REQUIRED WORK:
(1) The forum thread about seeing Cirque du Soleil in Las Vegas comes first below, followed by the data. List every Cirque du Soleil show named in that thread.
(2) Extend the forum thread about seeing Cirque du Soleil in Las Vegas, which is placed below ahead of the data, picking up right after its final line.

# "0" and/or "Zumanity"



## studerb (Nov 18, 2005)

*Cirque du Soleil*

We will be in Vegas from Nov. 26th to Dec 3rd. and would like to see a Cirque du Soleil production.  Have seen Mystere.

We are highly considering going to "O".  We have been offered seats in Row M, section 104 or front row seats.  Which do you recommend, both for seating and shows?

Has anyone seen Zumanity - is it a worthwhile production?


----------



## Dave M (Nov 18, 2005)

I saw Zumanity three weeks ago at New York New York and would not recommend it. My recommendation has nothing to do with the nudity in the show. Although I haven't seen "O", everyone I have talked to about my disappointment since seeing Zumanity says I saw the wrong version of Cirque! 

"O" is now on my list of shows to see.


----------



## CMF (Nov 18, 2005)

*Ka*

For what it's worth.  If you are considering Ka - the main attraction is the staging. The acts are not as good as Mystere or la Nouba in Orlando.

Charles


----------



## gmarine (Nov 18, 2005)

I have seen Mystere, O and Zumanity. All are excellent shows. It depends on what you like. For pure spectacle O and Mystere are great. For an absolutely hysterical, fun show, see Zumanity. My wife and I both loved it. It has a lot of nudity and a sexual theme but it was a great show with a lot of laughs.


----------



## AirEd (Nov 18, 2005)

*O show rows*

I saw O from the 5th row center. I felt it was too close. It is hard to take everything in from that close. The very opening of the show has performers descending from the ceiling behing you. I think it would be better to sit farther back. The stage is so large it's like being at an Imax movie.

I got my seat in the 5th row on the day of the show and it was New Year's Eve! I called the Bellagio ticket office to see if there were any seats available for that night. The agent scoffingly told me these shows sell out months in advance. I told him that's what I expected but just thought I'd try. After asking me how many seats I wanted I said, "It seems the hotel just released some VIP seats. How does 5th row center sound?"


----------



## Luanne (Nov 18, 2005)

DATASET EXTRACT:

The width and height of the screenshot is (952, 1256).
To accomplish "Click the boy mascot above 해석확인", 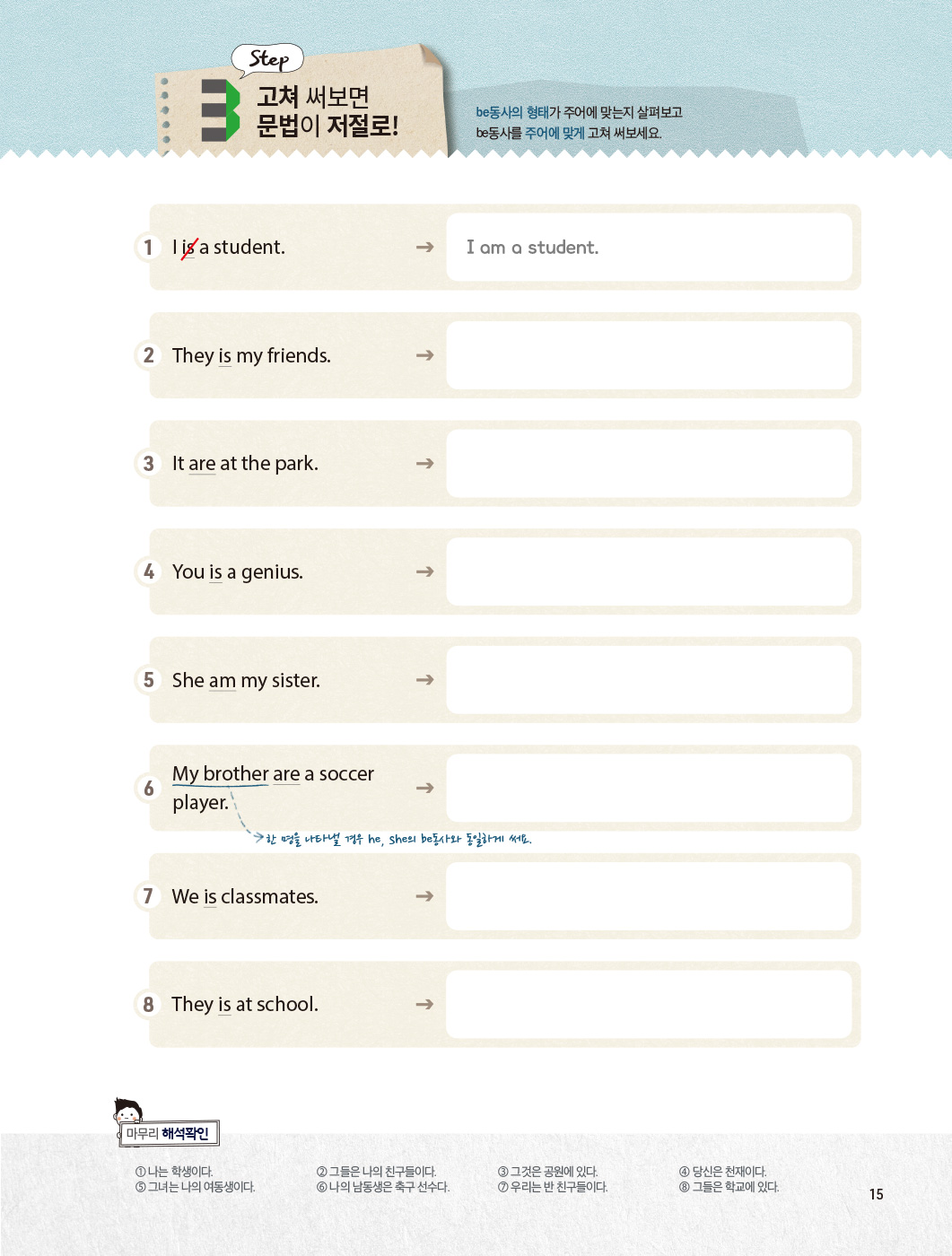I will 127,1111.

ANSWER LIST:
(1)
- O
- Zumanity
- Mystere
- Ka
- La Nouba

(2)
The only Vegas Cirque show I've seen was Mystere.  When I bought the tickets I was talking to a ticket agent at TI (I think, lol).  It was recommended we get the seats higher up since Mystere is an "airial" show and if we were done further we'd lose the overall effect.  I'm not sure how "O" is classified, but from some of the video clips I've seen I would think you'd get a better view higher up for that one as well.

We're going to see "Corteo", the new touring show, in December.  We have seats that are up close, but I've heard this is a more "intimate" show so I'm hoping the close seats will be an advantage.


----------



## ohioelk (Nov 18, 2005)

I think being back a little would be better.  We saw the show from the VIP seats. Can't remember exactly, but I thing about 8th row.  From the front row I think that you would miss some of the action and wouldn't really see them enter the water.


----------



## Pat H (Nov 18, 2005)

Dave M said:
			
		

> I saw Zumanity three weeks ago at New York New York and would not recommend it. My recommendation has nothing to do with the nudity in the show.



I agree with Dave although there were some very funny spots. I was very impressed though with the incredible athletic ability of the actors.


----------



## ejfrolic (Feb 17, 2006)

Does anybody have experience with "Limited View" in one of their shows? I am trying to reserve seats for "O" in May.
The limited view seats I found are in the Orchestra section. I am wondering how "Limited" the view will be...
thanks
ej


----------



## Luanne (Feb 17, 2006)

ejfrolic said:
			
		

> Does anybody have experience with "Limited View" in one of their shows? I am trying to reserve seats for "O" in May.
> The limited view seats I found are in the Orchestra section. I am wondering how "Limited" the view will be...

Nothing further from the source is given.